How to complete this task:
Write out each entry, exactly the way it appears.

The input:
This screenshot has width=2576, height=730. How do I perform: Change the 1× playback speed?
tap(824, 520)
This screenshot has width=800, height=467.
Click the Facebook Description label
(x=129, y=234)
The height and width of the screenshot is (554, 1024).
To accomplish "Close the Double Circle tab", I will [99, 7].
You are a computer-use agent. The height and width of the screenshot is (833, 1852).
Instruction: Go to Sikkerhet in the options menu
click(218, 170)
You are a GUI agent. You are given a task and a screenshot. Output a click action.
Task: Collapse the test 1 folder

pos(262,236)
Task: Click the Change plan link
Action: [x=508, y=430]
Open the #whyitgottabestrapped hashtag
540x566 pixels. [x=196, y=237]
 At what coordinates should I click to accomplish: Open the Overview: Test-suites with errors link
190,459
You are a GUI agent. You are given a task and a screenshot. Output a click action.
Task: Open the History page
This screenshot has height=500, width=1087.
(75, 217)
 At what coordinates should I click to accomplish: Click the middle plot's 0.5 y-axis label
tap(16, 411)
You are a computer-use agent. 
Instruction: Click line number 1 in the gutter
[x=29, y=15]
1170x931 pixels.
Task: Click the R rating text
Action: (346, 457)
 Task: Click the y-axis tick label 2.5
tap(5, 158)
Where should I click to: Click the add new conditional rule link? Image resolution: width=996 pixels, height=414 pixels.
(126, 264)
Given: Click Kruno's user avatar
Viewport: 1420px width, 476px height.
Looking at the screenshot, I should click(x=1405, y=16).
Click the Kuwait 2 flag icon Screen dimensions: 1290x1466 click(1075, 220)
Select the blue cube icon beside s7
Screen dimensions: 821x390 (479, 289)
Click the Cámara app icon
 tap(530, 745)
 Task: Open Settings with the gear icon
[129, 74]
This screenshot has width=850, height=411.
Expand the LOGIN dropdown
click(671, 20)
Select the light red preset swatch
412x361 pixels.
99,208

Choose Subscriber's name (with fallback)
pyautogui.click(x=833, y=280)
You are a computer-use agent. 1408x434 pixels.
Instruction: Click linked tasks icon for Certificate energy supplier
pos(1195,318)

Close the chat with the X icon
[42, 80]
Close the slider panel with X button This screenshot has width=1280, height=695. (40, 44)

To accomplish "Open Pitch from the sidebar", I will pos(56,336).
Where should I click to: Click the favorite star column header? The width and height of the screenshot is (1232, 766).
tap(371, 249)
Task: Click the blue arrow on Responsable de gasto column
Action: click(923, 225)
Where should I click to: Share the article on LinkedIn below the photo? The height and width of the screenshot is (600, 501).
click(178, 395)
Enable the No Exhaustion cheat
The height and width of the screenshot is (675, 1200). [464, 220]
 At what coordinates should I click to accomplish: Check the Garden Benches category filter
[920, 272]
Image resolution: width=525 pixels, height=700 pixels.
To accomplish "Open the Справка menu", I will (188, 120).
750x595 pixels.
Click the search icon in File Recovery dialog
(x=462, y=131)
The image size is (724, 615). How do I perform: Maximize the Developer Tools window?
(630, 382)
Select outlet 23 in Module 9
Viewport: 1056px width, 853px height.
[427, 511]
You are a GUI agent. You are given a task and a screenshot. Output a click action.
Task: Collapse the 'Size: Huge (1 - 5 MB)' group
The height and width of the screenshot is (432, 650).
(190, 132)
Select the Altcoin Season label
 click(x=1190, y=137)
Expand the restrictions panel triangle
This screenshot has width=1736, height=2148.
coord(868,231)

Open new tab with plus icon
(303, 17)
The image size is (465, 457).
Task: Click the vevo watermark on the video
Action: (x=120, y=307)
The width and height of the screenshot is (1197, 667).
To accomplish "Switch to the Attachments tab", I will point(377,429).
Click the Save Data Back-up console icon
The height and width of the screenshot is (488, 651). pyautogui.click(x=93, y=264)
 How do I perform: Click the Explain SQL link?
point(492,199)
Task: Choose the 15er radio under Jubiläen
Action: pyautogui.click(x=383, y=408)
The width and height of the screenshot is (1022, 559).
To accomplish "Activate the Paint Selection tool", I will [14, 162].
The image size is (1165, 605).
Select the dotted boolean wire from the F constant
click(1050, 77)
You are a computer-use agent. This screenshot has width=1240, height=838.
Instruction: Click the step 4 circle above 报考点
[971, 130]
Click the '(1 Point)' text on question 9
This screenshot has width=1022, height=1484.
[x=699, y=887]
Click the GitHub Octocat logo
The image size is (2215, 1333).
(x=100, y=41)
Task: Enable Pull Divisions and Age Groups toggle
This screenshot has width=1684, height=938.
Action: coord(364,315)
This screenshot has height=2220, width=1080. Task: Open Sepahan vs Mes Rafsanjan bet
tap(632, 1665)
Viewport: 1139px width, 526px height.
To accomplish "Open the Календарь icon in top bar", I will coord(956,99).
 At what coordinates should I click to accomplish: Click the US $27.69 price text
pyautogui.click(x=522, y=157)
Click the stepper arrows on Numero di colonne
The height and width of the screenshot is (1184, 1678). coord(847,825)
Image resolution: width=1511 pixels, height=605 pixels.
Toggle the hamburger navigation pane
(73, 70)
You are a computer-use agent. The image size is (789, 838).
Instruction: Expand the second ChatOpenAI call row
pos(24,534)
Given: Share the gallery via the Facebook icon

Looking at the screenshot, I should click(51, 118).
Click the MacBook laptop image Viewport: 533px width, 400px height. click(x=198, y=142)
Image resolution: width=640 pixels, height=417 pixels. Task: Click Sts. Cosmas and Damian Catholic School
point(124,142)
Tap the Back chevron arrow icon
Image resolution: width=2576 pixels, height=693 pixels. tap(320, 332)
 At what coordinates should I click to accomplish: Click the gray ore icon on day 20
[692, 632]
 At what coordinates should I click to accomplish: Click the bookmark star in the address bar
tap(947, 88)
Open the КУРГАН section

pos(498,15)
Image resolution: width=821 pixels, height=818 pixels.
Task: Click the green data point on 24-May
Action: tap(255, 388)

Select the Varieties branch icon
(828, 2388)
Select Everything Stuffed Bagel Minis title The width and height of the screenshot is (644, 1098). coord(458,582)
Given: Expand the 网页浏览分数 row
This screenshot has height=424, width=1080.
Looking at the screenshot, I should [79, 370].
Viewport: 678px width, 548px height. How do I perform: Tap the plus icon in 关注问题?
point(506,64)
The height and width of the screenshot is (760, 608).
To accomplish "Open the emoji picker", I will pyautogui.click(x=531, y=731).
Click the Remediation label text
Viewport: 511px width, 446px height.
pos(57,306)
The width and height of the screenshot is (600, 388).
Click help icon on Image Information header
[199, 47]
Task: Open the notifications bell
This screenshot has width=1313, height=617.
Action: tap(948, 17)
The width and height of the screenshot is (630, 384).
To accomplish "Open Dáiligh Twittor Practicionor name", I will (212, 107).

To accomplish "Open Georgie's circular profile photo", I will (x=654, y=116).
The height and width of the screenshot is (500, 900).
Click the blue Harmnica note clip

Answer to the exercise:
This screenshot has width=2576, height=730. How do I perform: Change the 1× playback speed?
tap(824, 520)
This screenshot has width=800, height=467.
Click the Facebook Description label
(x=129, y=234)
The height and width of the screenshot is (554, 1024).
To accomplish "Close the Double Circle tab", I will [99, 7].
You are a computer-use agent. The height and width of the screenshot is (833, 1852).
Instruction: Go to Sikkerhet in the options menu
click(218, 170)
You are a GUI agent. You are given a task and a screenshot. Output a click action.
Task: Collapse the test 1 folder

pos(262,236)
Task: Click the Change plan link
Action: [x=508, y=430]
Open the #whyitgottabestrapped hashtag
540x566 pixels. [x=196, y=237]
 At what coordinates should I click to accomplish: Open the Overview: Test-suites with errors link
190,459
You are a GUI agent. You are given a task and a screenshot. Output a click action.
Task: Open the History page
This screenshot has height=500, width=1087.
(75, 217)
 At what coordinates should I click to accomplish: Click the middle plot's 0.5 y-axis label
tap(16, 411)
You are a computer-use agent. 
Instruction: Click line number 1 in the gutter
[x=29, y=15]
1170x931 pixels.
Task: Click the R rating text
Action: (346, 457)
 Task: Click the y-axis tick label 2.5
tap(5, 158)
Where should I click to: Click the add new conditional rule link? Image resolution: width=996 pixels, height=414 pixels.
(126, 264)
Given: Click Kruno's user avatar
Viewport: 1420px width, 476px height.
Looking at the screenshot, I should click(x=1405, y=16).
Click the Kuwait 2 flag icon Screen dimensions: 1290x1466 click(1075, 220)
Select the blue cube icon beside s7
Screen dimensions: 821x390 (479, 289)
Click the Cámara app icon
 tap(530, 745)
 Task: Open Settings with the gear icon
[129, 74]
This screenshot has width=850, height=411.
Expand the LOGIN dropdown
click(671, 20)
Select the light red preset swatch
412x361 pixels.
99,208

Choose Subscriber's name (with fallback)
pyautogui.click(x=833, y=280)
You are a computer-use agent. 1408x434 pixels.
Instruction: Click linked tasks icon for Certificate energy supplier
pos(1195,318)

Close the chat with the X icon
[42, 80]
Close the slider panel with X button This screenshot has width=1280, height=695. (40, 44)

To accomplish "Open Pitch from the sidebar", I will pos(56,336).
Where should I click to: Click the favorite star column header? The width and height of the screenshot is (1232, 766).
tap(371, 249)
Task: Click the blue arrow on Responsable de gasto column
Action: click(923, 225)
Where should I click to: Share the article on LinkedIn below the photo? The height and width of the screenshot is (600, 501).
click(178, 395)
Enable the No Exhaustion cheat
The height and width of the screenshot is (675, 1200). [464, 220]
 At what coordinates should I click to accomplish: Check the Garden Benches category filter
[920, 272]
Image resolution: width=525 pixels, height=700 pixels.
To accomplish "Open the Справка menu", I will (188, 120).
750x595 pixels.
Click the search icon in File Recovery dialog
(x=462, y=131)
The image size is (724, 615). How do I perform: Maximize the Developer Tools window?
(630, 382)
Select outlet 23 in Module 9
Viewport: 1056px width, 853px height.
[427, 511]
You are a GUI agent. You are given a task and a screenshot. Output a click action.
Task: Collapse the 'Size: Huge (1 - 5 MB)' group
The height and width of the screenshot is (432, 650).
(190, 132)
Select the Altcoin Season label
 click(x=1190, y=137)
Expand the restrictions panel triangle
This screenshot has width=1736, height=2148.
coord(868,231)

Open new tab with plus icon
(303, 17)
The image size is (465, 457).
Task: Click the vevo watermark on the video
Action: (x=120, y=307)
The width and height of the screenshot is (1197, 667).
To accomplish "Switch to the Attachments tab", I will point(377,429).
Click the Save Data Back-up console icon
The height and width of the screenshot is (488, 651). pyautogui.click(x=93, y=264)
 How do I perform: Click the Explain SQL link?
point(492,199)
Task: Choose the 15er radio under Jubiläen
Action: pyautogui.click(x=383, y=408)
The width and height of the screenshot is (1022, 559).
To accomplish "Activate the Paint Selection tool", I will [14, 162].
The image size is (1165, 605).
Select the dotted boolean wire from the F constant
click(1050, 77)
You are a computer-use agent. This screenshot has width=1240, height=838.
Instruction: Click the step 4 circle above 报考点
[971, 130]
Click the '(1 Point)' text on question 9
This screenshot has width=1022, height=1484.
[x=699, y=887]
Click the GitHub Octocat logo
The image size is (2215, 1333).
(x=100, y=41)
Task: Enable Pull Divisions and Age Groups toggle
This screenshot has width=1684, height=938.
Action: coord(364,315)
This screenshot has height=2220, width=1080. Task: Open Sepahan vs Mes Rafsanjan bet
tap(632, 1665)
Viewport: 1139px width, 526px height.
To accomplish "Open the Календарь icon in top bar", I will coord(956,99).
 At what coordinates should I click to accomplish: Click the US $27.69 price text
pyautogui.click(x=522, y=157)
Click the stepper arrows on Numero di colonne
The height and width of the screenshot is (1184, 1678). coord(847,825)
Image resolution: width=1511 pixels, height=605 pixels.
Toggle the hamburger navigation pane
(73, 70)
You are a computer-use agent. The image size is (789, 838).
Instruction: Expand the second ChatOpenAI call row
pos(24,534)
Given: Share the gallery via the Facebook icon

Looking at the screenshot, I should click(51, 118).
Click the MacBook laptop image Viewport: 533px width, 400px height. click(x=198, y=142)
Image resolution: width=640 pixels, height=417 pixels. Task: Click Sts. Cosmas and Damian Catholic School
point(124,142)
Tap the Back chevron arrow icon
Image resolution: width=2576 pixels, height=693 pixels. tap(320, 332)
 At what coordinates should I click to accomplish: Click the gray ore icon on day 20
[692, 632]
 At what coordinates should I click to accomplish: Click the bookmark star in the address bar
tap(947, 88)
Open the КУРГАН section

pos(498,15)
Image resolution: width=821 pixels, height=818 pixels.
Task: Click the green data point on 24-May
Action: tap(255, 388)

Select the Varieties branch icon
(828, 2388)
Select Everything Stuffed Bagel Minis title The width and height of the screenshot is (644, 1098). coord(458,582)
Given: Expand the 网页浏览分数 row
This screenshot has height=424, width=1080.
Looking at the screenshot, I should [79, 370].
Viewport: 678px width, 548px height. How do I perform: Tap the plus icon in 关注问题?
point(506,64)
The height and width of the screenshot is (760, 608).
To accomplish "Open the emoji picker", I will pyautogui.click(x=531, y=731).
Click the Remediation label text
Viewport: 511px width, 446px height.
pos(57,306)
The width and height of the screenshot is (600, 388).
Click help icon on Image Information header
[199, 47]
Task: Open the notifications bell
This screenshot has width=1313, height=617.
Action: tap(948, 17)
The width and height of the screenshot is (630, 384).
To accomplish "Open Dáiligh Twittor Practicionor name", I will (212, 107).

To accomplish "Open Georgie's circular profile photo", I will (x=654, y=116).
The height and width of the screenshot is (500, 900).
Click the blue Harmnica note clip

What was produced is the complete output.